[8-16]Equality to Equals and Unequals: A Revisit of the Equivalence and Nonequivalence Criteria in Class-Level Testing of Object-Oriented Software
Date:2012-08-10
Title: Equality to Equals and Unequals: A Revisit of the Equivalence and Nonequivalence Criteria in Class-Level Testing of Object-Oriented Software
Speaker: Prof. T.H. Tse (Department of Computer Science, The University of Hong Kong)
Time: 15:00, Thursday, August 16th, 2012
Venue: Lecture Room, 3rd Floor, Building 5#, State Key Laboratory of Computer Science, Institute of Software, Chinese Academy of Sciences
Abstract:
Despite the popularity of object-oriented programming, the testing of such software is a very difficult task. Many attempts have been proposed by international researchers to solve the problem using black-box testing with algebraic specifications. There are seven or eight different definitions of the correctness of a program implementation with respect to a specification. Every researcher team claims that their criterion is more comprehensive than others.
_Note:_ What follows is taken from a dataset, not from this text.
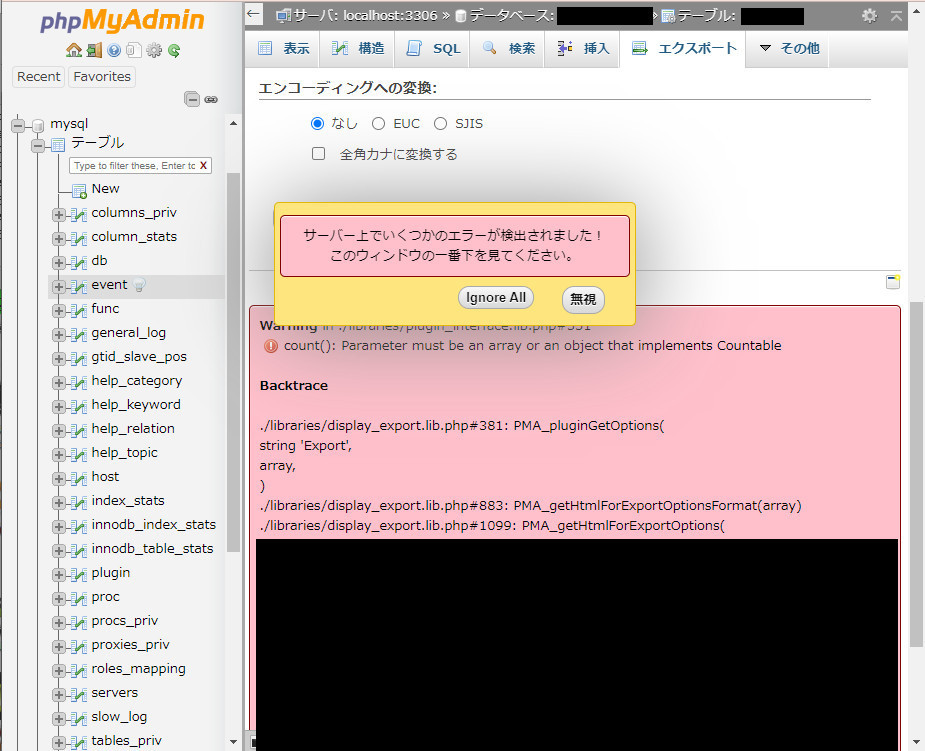Viewport: 925px width, 751px height.
Task: Dismiss the error popup with the 無視 button
Action: [583, 297]
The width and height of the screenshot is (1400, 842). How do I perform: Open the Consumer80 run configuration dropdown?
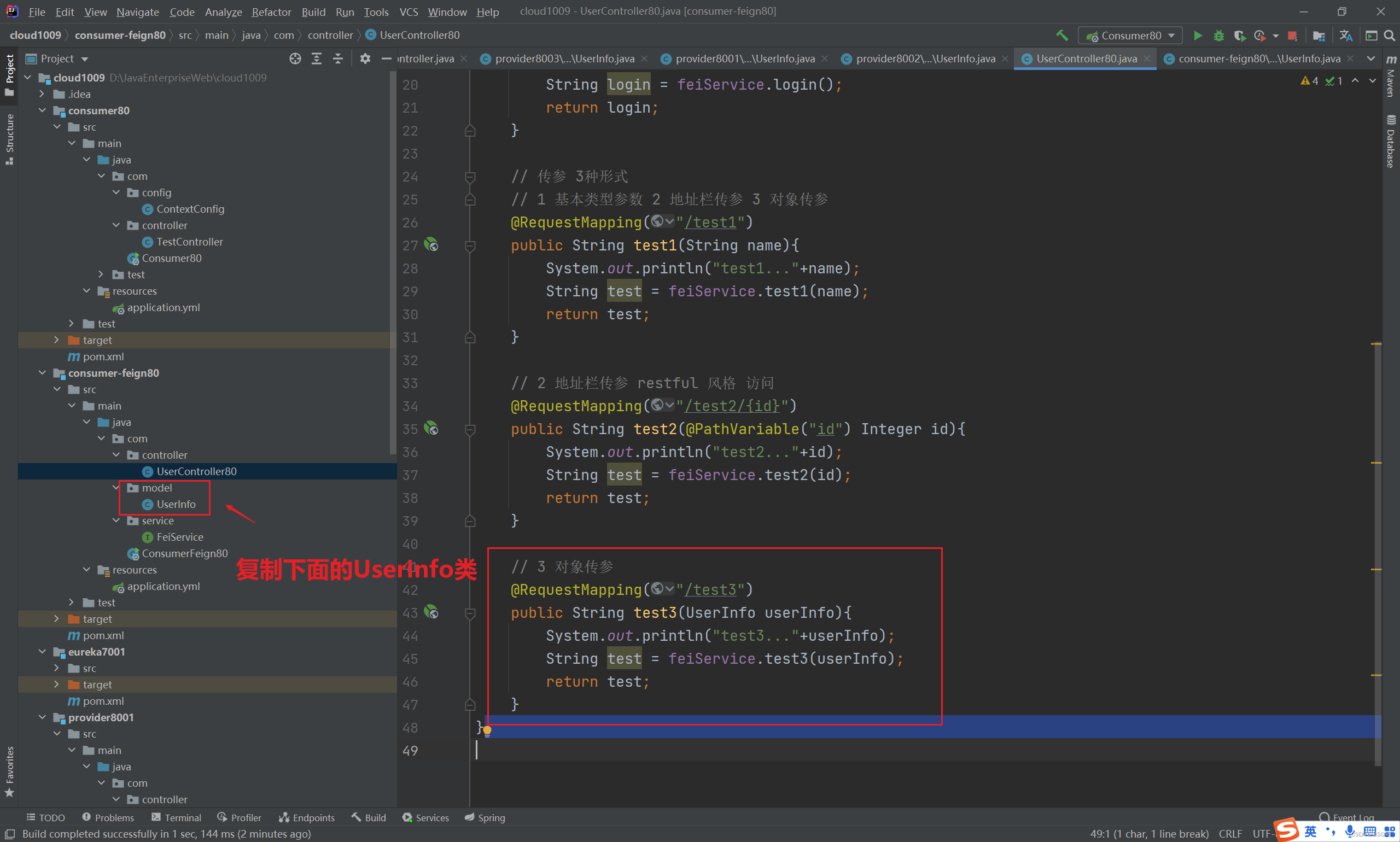tap(1130, 36)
In this talk, we will first present a taxonomy of the program correctness criteria through very interesting examples. We show that none of these criteria can be applied in their present form to real-life situations. The usual relationship "expected result = actual outcome" in program testing cannot be verified in practice in a finite number of steps in object-oriented software, because the checking of the equality of objects, known formally as observational equivalence, involves the checking of an infinite number of potential operations. In addition to the observational equivalence of objects, we also need to verify the observational nonequivalence of objects. This will not only increase our effort, but will also add an additional uncertainty about test case allocation in both subdomains.
In the second part of the talk, we outline our theoretical framework which proves that, given a canonical algebraic specification of a class with proper imports and a complete implementation, every existing correctness criterion can be verified very easily. We also present a surprising finding that the verification of observational equivalence of objects covers the verification of observational nonequivalence of objects, and vice versa. Thus, the theoretical and practical challenges suddenly go away neatly.
Bio:
Prof. T.H. Tse is a professor in computer science at The University of Hong Kong. He received the PhD degree from the London School of Economics and was a visiting fellow at the University of Oxford. His current research interest is in program testing, debugging, and analysis. He is the steering committee chair of QSIC and an editorial board member of Software Testing, Verification and Reliability, the Journal of Systems and Software, Software: Practice and Experience, and the Journal of Universal Computer Science. He is a fellow of the British Computer Society, a fellow of the Institute for the Management of Information Systems, a fellow of the Institute of Mathematics and its Applications, and a fellow of the Hong Kong Institution of Engineers. He was awarded an MBE by The Queen of the United Kingdom. More recently, he received best paper awards in COMPSAC 2008, COMPSAC 2009, and QSIC 2011, as well as a best teacher award from the Faculty of Engineering of The University of Hong Kong in 2012.